We prepare the raw text for further NLP processing.
The cleaning operations include:

- converting text to lowercase
- removing punctuation
- removing digits
- stripping extra whitespace

These transformations reduce noise in the text and ensure consistent formatting.
Cleaning the text at this stage helps downstream methods, such as tokenization and topic modeling, to operate more effectively.

In [23]:
df['Review_clean'] = (
    df['Review']
        .astype(str)
        .str.lower()
        .str.replace('[^\w\s]', '', regex=True)
        .str.replace('\d+', '', regex=True)
        .str.strip()
)

df['Review_tokens'] = df['Review_clean'].apply(word_tokenize)

df.head()

Unnamed: 0,Review,Rating,Review_clean,Review_tokens
0,nice hotel expensive parking got good deal sta...,4,nice hotel expensive parking got good deal sta...,"[nice, hotel, expensive, parking, got, good, d..."
1,ok nothing special charge diamond member hilto...,2,ok nothing special charge diamond member hilto...,"[ok, nothing, special, charge, diamond, member..."
2,nice rooms not 4* experience hotel monaco seat...,3,nice rooms not experience hotel monaco seattl...,"[nice, rooms, not, experience, hotel, monaco, ..."
3,"unique, great stay, wonderful time hotel monac...",5,unique great stay wonderful time hotel monaco ...,"[unique, great, stay, wonderful, time, hotel, ..."
4,"great stay great stay, went seahawk game aweso...",5,great stay great stay went seahawk game awesom...,"[great, stay, great, stay, went, seahawk, game..."


## Tokenization

Tokenization splits the cleaned review text into individual words (tokens).
We use NLTK’s `word_tokenize` function, which handles English text reliably.
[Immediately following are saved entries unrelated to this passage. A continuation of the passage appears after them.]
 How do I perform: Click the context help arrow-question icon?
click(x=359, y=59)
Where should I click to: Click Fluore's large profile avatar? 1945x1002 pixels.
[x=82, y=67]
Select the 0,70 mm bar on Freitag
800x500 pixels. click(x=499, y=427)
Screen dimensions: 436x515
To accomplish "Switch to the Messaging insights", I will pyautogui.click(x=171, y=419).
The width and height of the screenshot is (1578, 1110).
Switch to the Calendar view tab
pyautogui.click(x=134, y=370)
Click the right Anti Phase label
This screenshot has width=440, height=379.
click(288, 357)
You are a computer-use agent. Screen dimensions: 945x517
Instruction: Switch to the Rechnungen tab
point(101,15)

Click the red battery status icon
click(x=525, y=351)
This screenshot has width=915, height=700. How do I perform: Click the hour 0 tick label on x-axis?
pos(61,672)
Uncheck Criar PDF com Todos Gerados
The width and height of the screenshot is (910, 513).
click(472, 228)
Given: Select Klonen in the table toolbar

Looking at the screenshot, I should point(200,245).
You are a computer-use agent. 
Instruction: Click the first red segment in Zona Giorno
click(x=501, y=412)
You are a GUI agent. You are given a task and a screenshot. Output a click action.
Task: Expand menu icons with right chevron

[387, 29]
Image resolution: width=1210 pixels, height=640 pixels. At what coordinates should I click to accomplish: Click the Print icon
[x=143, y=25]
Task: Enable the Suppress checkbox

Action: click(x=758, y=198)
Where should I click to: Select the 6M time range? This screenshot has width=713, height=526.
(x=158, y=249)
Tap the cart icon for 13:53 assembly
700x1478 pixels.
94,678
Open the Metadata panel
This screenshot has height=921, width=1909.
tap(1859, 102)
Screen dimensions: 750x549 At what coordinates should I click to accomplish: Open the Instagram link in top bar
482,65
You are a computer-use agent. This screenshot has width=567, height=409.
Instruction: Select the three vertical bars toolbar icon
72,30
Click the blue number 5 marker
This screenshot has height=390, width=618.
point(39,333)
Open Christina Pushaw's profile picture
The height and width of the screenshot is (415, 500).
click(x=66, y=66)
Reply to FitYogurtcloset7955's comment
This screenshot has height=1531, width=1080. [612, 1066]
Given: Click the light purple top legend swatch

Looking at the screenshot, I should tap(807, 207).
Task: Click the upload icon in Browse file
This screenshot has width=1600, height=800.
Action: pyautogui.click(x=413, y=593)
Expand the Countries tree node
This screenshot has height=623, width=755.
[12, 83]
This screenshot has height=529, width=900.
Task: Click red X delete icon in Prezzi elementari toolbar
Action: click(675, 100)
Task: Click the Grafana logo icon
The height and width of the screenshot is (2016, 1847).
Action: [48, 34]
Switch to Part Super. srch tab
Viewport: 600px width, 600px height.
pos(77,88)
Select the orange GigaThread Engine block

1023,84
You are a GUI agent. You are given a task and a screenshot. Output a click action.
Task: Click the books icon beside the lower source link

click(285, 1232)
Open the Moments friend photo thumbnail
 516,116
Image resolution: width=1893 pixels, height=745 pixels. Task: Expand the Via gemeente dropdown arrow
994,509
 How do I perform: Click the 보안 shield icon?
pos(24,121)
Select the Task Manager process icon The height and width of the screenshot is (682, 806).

Tokenization is an essential step because most NLP techniques operate at the token level rather than on full sentences.

In [24]:
stop_words = set(nltk.corpus.stopwords.words('english'))
filtered_tokens = df['Review_tokens'].apply(lambda tokens: [word for word in tokens if word not in stop_words])
df['Review_filtered'] = filtered_tokens
df.head()

Unnamed: 0,Review,Rating,Review_clean,Review_tokens,Review_filtered
0,nice hotel expensive parking got good deal sta...,4,nice hotel expensive parking got good deal sta...,"[nice, hotel, expensive, parking, got, good, d...","[nice, hotel, expensive, parking, got, good, d..."
1,ok nothing special charge diamond member hilto...,2,ok nothing special charge diamond member hilto...,"[ok, nothing, special, charge, diamond, member...","[ok, nothing, special, charge, diamond, member..."
2,nice rooms not 4* experience hotel monaco seat...,3,nice rooms not experience hotel monaco seattl...,"[nice, rooms, not, experience, hotel, monaco, ...","[nice, rooms, experience, hotel, monaco, seatt..."
3,"unique, great stay, wonderful time hotel monac...",5,unique great stay wonderful time hotel monaco ...,"[unique, great, stay, wonderful, time, hotel, ...","[unique, great, stay, wonderful, time, hotel, ..."
4,"great stay great stay, went seahawk game aweso...",5,great stay great stay went seahawk game awesom...,"[great, stay, great, stay, went, seahawk, game...","[great, stay, great, stay, went, seahawk, game..."


## Lemmatization

Lemmatization reduces words to their base or dictionary form (lemma).

**For example:**

- “rooms” → “room”
- “running” → “run”
- “better” → “good”

We use spaCy’s `en_core_web_sm` model, which provides context-aware lemmatization.
Applying lemmatization reduces vocabulary size and groups different word forms under one semantic representation, which improves topic modeling performance.

In [25]:
import spacy
!python -m spacy download en_core_web_sm

nlp = spacy.load('en_core_web_sm')

Collecting en-core-web-sm==3.8.0
  Downloading https://github.com/explosion/spacy-models/releases/download/en_core_web_sm-3.8.0/en_core_web_sm-3.8.0-py3-none-any.whl (12.8 MB)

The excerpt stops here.